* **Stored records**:

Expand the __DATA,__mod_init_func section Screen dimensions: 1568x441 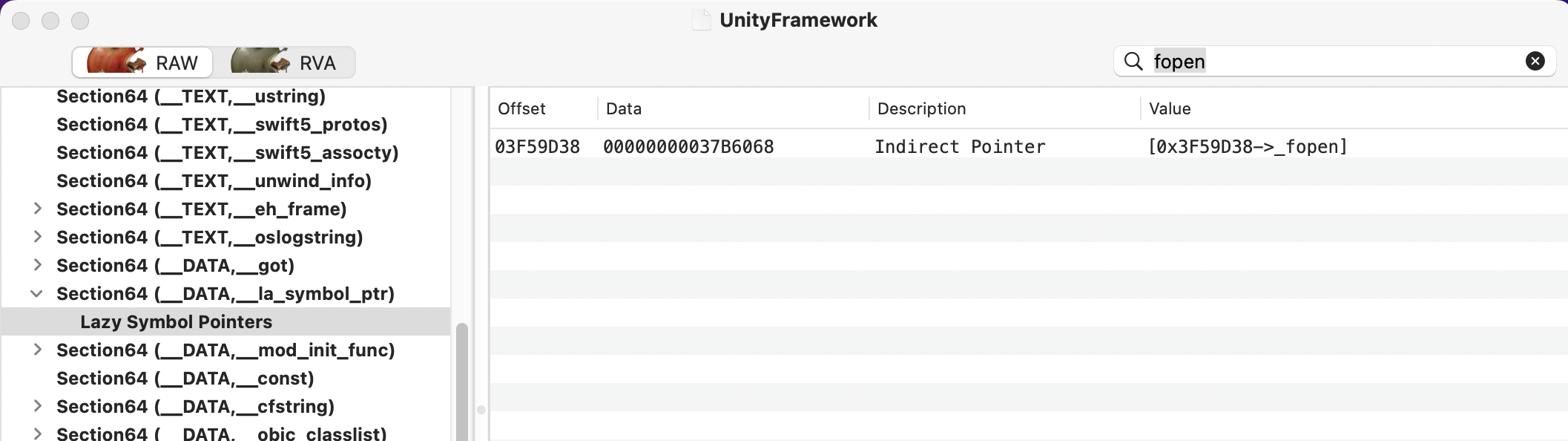[x=37, y=350]
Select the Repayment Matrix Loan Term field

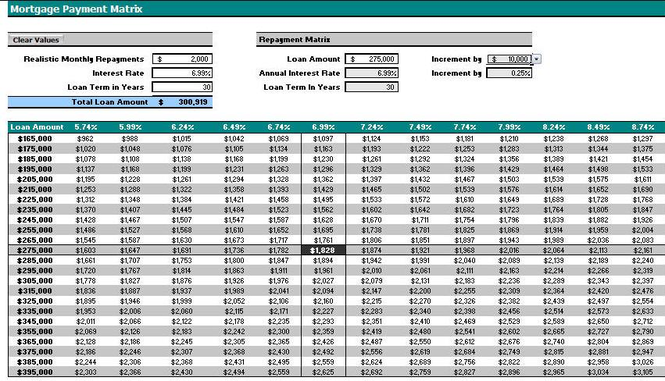point(372,87)
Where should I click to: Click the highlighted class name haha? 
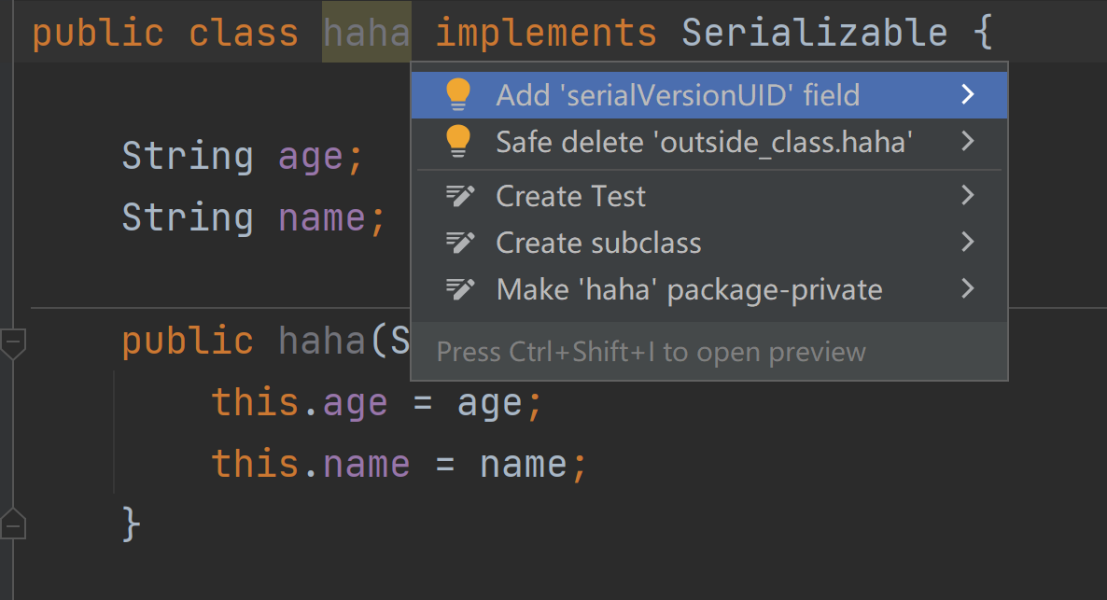click(x=366, y=33)
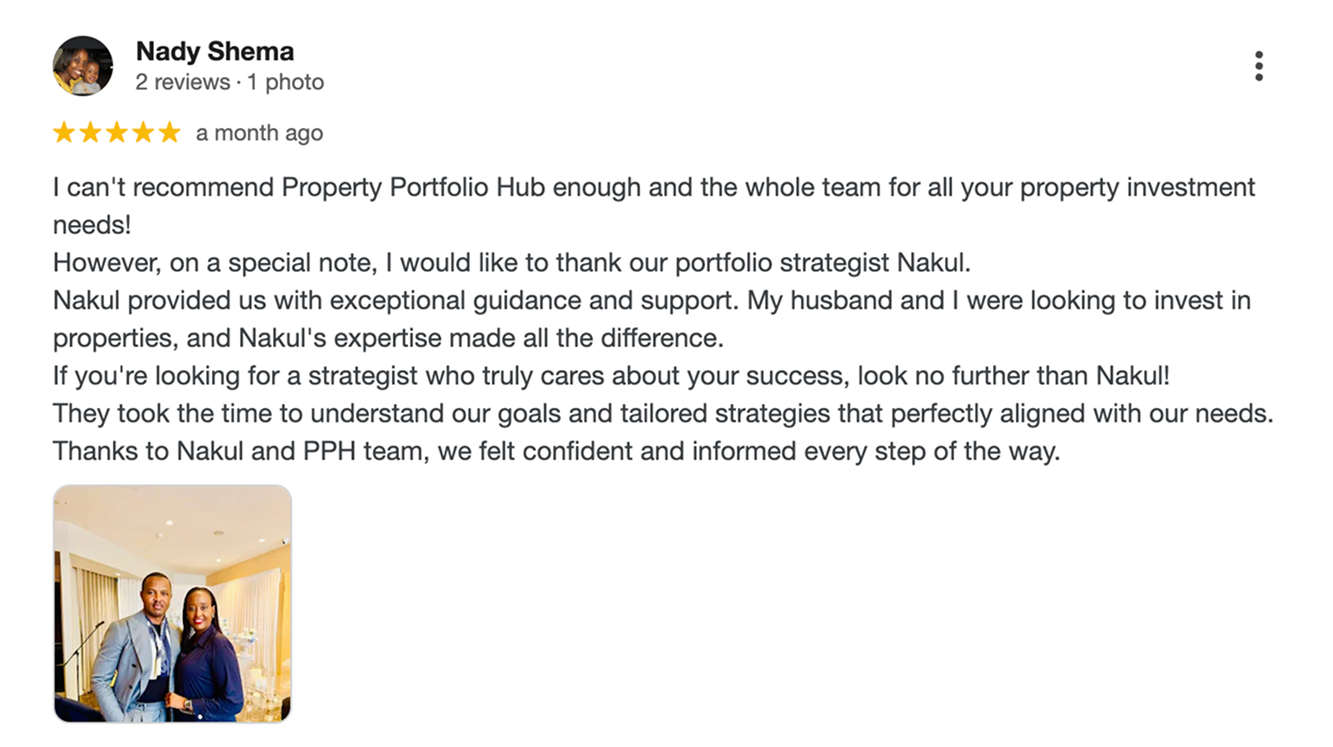This screenshot has width=1333, height=747.
Task: Click the line starting "They took the time"
Action: point(662,413)
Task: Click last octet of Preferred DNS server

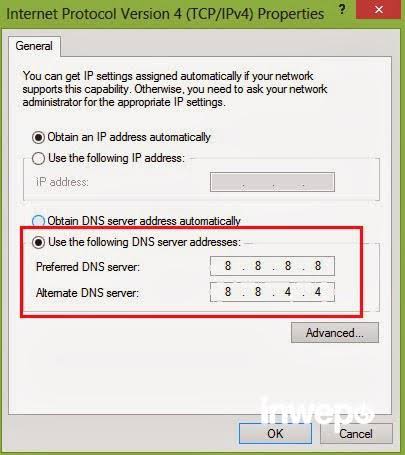Action: coord(318,266)
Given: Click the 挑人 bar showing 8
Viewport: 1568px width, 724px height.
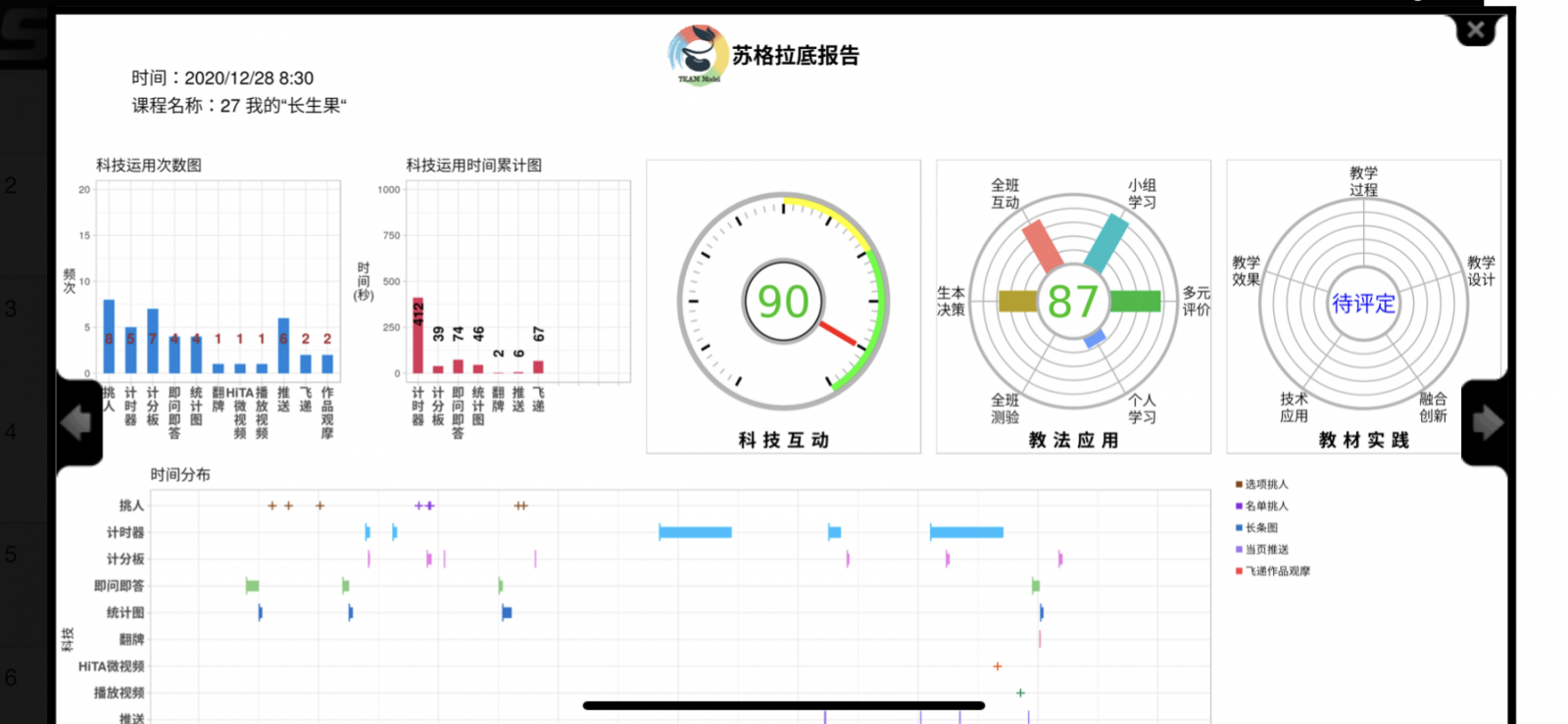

* **TASK BRIEF**:
Take the line that contains "Select the Repayment Matrix Loan Term field" and every line after it up to the end of the records above, and restate them exactly, without the pictures.

* **YOUR RESPONSE**:
Select the Repayment Matrix Loan Term field

point(372,87)
Where should I click to: Click the highlighted class name haha? 
click(x=366, y=33)
This screenshot has width=1333, height=747.
Task: Click the line starting "They took the time"
Action: point(662,413)
Task: Click last octet of Preferred DNS server

Action: coord(318,266)
Given: Click the 挑人 bar showing 8
Viewport: 1568px width, 724px height.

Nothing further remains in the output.